In 2006, FEMOSPP, after a leak in national and international media, issued its final report in which it recognized the systematic violation of human rights by public security forces during the administrations of Gustavo Díaz Ordaz (1964-1970), Luis Echeverría Álvarez (1970-1976) and José López Portillo (1976-1982) (FEMOSPP, 2006). However, on the last day former President Fox six-year term, the Special Prosecutor’s Office disappears (OJF, 2007).

Despite these actions, enforced disappearances committed during the dirty war remains uninvestigated and sanctioned (UN, 2015, p. 43). In 2012, in an unprecedented national effort, the State of Guerrero created a Truth Commission, in order to investigate human rights violations during the dirty war in the State of Guerrero (Comverdad). It was in this State that the greatest concentration of disappearances took place at that time, as is shown in the final report of the FEMOSPP (2006) and exemplified in the case Rosendo Radilla vs. Mexico, in the Inter-American Court of Human Rights (IACoHR, 2009).

The instrument that created the Comverdad established its task to investigate the human rights violations committed in Guerrero between 1969 and 1979, and it would have a two-year period to issue its final report (Official Gazette of the State of Guerrero, 2012). Thus, in 2014, Comverdad delivered its report, which stated that «the federal and local security forces kept a record of the persons to be located, detained or exterminated and of every persons who entered the military installations» (COMVERDAD, 2014, p. 15). This shows the intentionality and systematic use of forced disappearance by state forces as a mechanism of repression.

Other than those related to the dirty war, forced disappearances has not figured on the national public agenda. However, the forced disappearance of Ayotzinapa students marked a breakthrough in the matter, making evident that forced disappearances in Mexico had been increasing steadily since 2007, without anyone knowing why2 . In addition, missing persons in the country are no longer limited to profiles that inconvenience the government. They have diversified: now migrants, students, peasants, builders, architects, minors, etc. are disappearing.

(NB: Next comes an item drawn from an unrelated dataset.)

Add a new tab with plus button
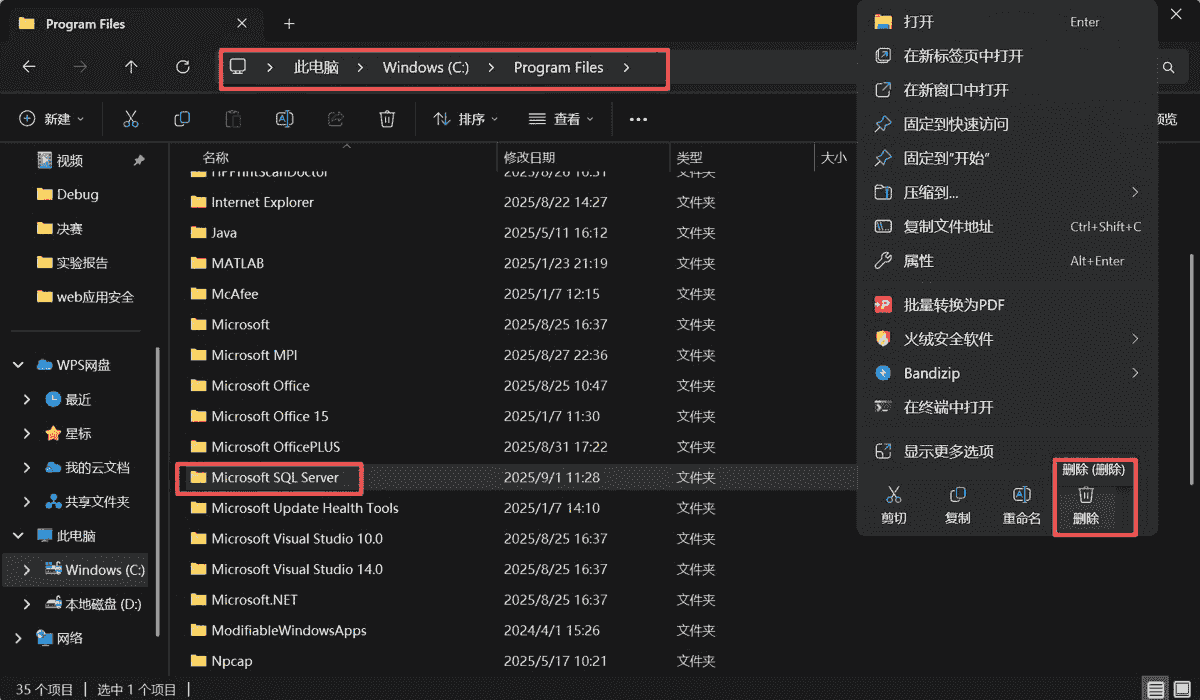1200x700 pixels. (x=289, y=23)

Although various measures have been adopted in an attempt to tackle this crime –from the adoption of laws, to the creation of commissions– no action against forced disappearance can be effective without its prior understanding. The lack of understanding implies that the efforts carried out will be unsuccessful, with the risk that the crime will continue to increase. The concept of «wicked problem» is particularly useful to this purpose for the Mexican case, as will be discussed in the next section.

Theories that attempt at identifying the root causes of forced disappearance can be put forward: it is possible to argue that it is rotten apples in police forces (Griffin & Ruiz, 1999; Zimbardo, 2007). Also, Latin-American police forces have been characterized by submission to authority and blind loyalty to superiors rather than law. But these theories, rather than being helpful towards building a public policy that tackles the problem, paralyze action in the sense that they imply intervening minds: «If we regard any crime-prevention or crime-reduction program as defective because it does not address the “root causes” of crime, then we shall commit ourselves to futile acts that frustrate the citizen while they ignore the criminal» (Wilson, 2013, p. 36). Knowledge and information are not always power; sometimes they are paralyzing.

Its implementation from governments as a policy to spread fear and eliminate opposition, as is the case with the national-socialist regime in Germany. It may also be due to the commission of a state agent with the logic of rotten apples, or to be committed as a response to a threat by organized crime, or as a result of an abuse of public force. The reasons behind enforced disappearances are as diverse as the circumstances in which they occur.

The disappearance of persons is especially relevant as an illustration of wicked issues, since its implications for trust in institutions, for the legitimacy of the government and ultimately for the mere existence of the State as a security provider.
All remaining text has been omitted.